~ Lilian ~
I’m standing in the middle of the executive conference room on the 47th floor. Everyone’s staring. Two guys from finance who look like they already hate me. And Edwin. He’s slouched at the head of the long black table like he owns the oxygen in here. Which he kind of does.
I clear my throat. “Okay. So. The subsidiary - your subsidiary, the one that used to be my dad’s company - is bleeding money. Bad. Like, thirty-seven percent down year-over-year, and the last three quarters have been straight trash. But it doesn’t have to stay that way.”

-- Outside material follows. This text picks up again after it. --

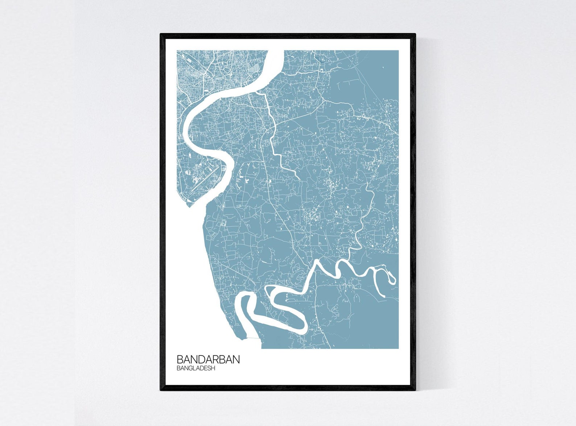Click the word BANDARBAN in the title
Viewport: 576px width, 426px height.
208,359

Someone snorts. Edwin doesn’t move. Just watches me with those cold gray eyes that make my stomach twist in two directions at once - anger and something lower, hotter, that I refuse to name right now.
I click to the first slide. Numbers. Graphs. Stuff I spent three all-nighters building. “We stop the bleeding in four steps. One - cut the dumb overhead. There are six regional offices doing the same job. Merge them into three. Saves almost two million a year. Two - fix the supply chain. You’re paying twenty-two percent over market because someone’s getting kickbacks. I have vendor quotes that prove it. Three - bring back the old brand promise. People still remember Shealy quality. Lean into that instead of pretending you’re some shiny tech-hybrid nobody asked for. Four - actually treat the workers like humans. Pay bonuses tied to output again. Morale is in the toilet. Fix it and productivity jumps fifteen percent minimum. I ran the math.”
I pause. Wait for questions. Silence. Then Edwin finally speaks, voice low and slow like he’s explaining something to a toddler.
“That’s adorable.”
My jaw tightens. “Excuse me?”
He leans forward, elbows on the table. “You think waving a PowerPoint and saying ‘be nice to people’ is going to fix six years of structural rot? Sweetheart, this isn’t a feel-good TED Talk. This is business. We bought a dying asset cheap. If it dies completely, we write it off and move on. Simple.”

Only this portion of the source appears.